On Mon, 5 Jan 2004 20:45:48 -0000, "John Stumbles"

I've assumed 220mm brick + 13mm plaster, U=2.0 (from BS5449 - I see Myson
use a figure of 1.8 for this construction).

I would expect the extension to have a fairly large heat loss because
of the external wall area.


(The extension shares a party wall with next door.)
I make its loss though external walls 712W. (Actually that includes a new

2m
extension to the ground floor at the back, which has insulated cavity
walls.)


OK, so that takes out a fair chunk of outside wall area down to a much
lower heat loss.



How have you treated the party walls?


I've assumed next door temperatures of 15 downstairs, 10 upstairs (more
pessimistic than the usual 18 up and down, I know).

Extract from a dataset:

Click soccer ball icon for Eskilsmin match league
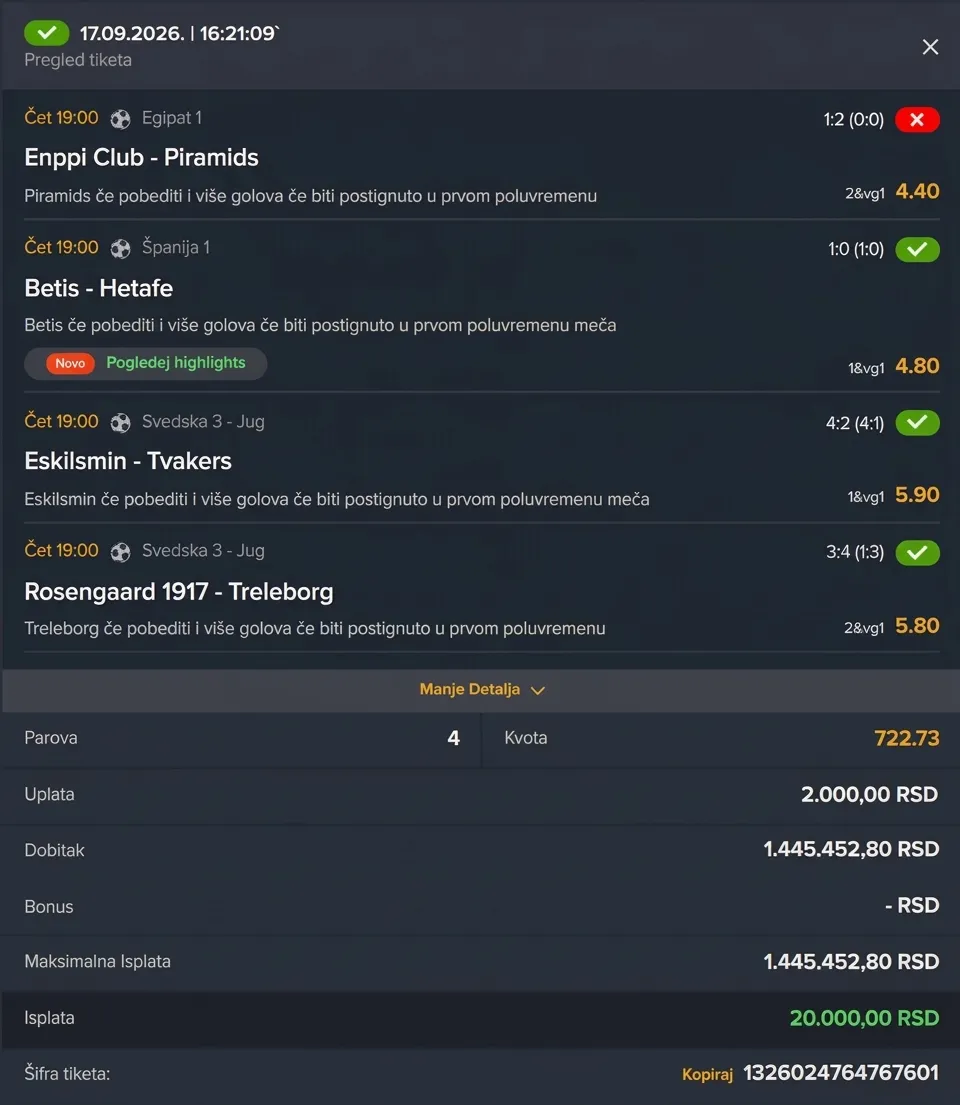Screen dimensions: 960x1105 pos(121,422)
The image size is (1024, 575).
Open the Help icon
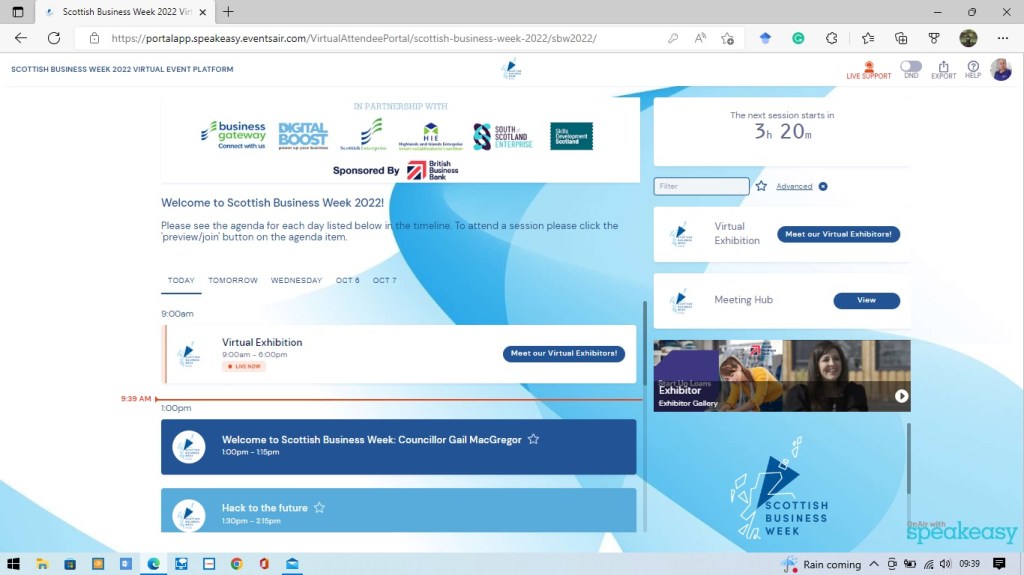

Seems reasonably conservative.



So for example my big main room (through lounge) has a party wall area of

2
(party walls) * 7.4m (width) * 2.4m (height) = 35.52m^2, and therefore a
heat loss of 35.52 * 2.0 (U value) * 6 (21C - 15C temp diff) = 426 Watts



In the very first house that we had where I installed heating, it was
also a terrace, although quite a bit larger than this one - probably
about 1.5m wider and quite a bit deeper, with an original 2 storey
extension. There was also a fourth bedroom in the loft - basically
in the apex area of the main part of the house.

The design was done when it was customary to allow 3kW for the HW
cylinder. I can remember that the total heat load, worst case, with
10% allowance came to 20kW and I used a legendary Potterton Netaheat
16-22 wound up to full power. This would have meant that the house
peak requirement was probably around 14kW. I did design assuming no
heating in neighbouring properties though.


My first house was similar to the one you describe and I remember when I did
the calcs it wanted a bit more than a 55K BTUs back-boiler would have given.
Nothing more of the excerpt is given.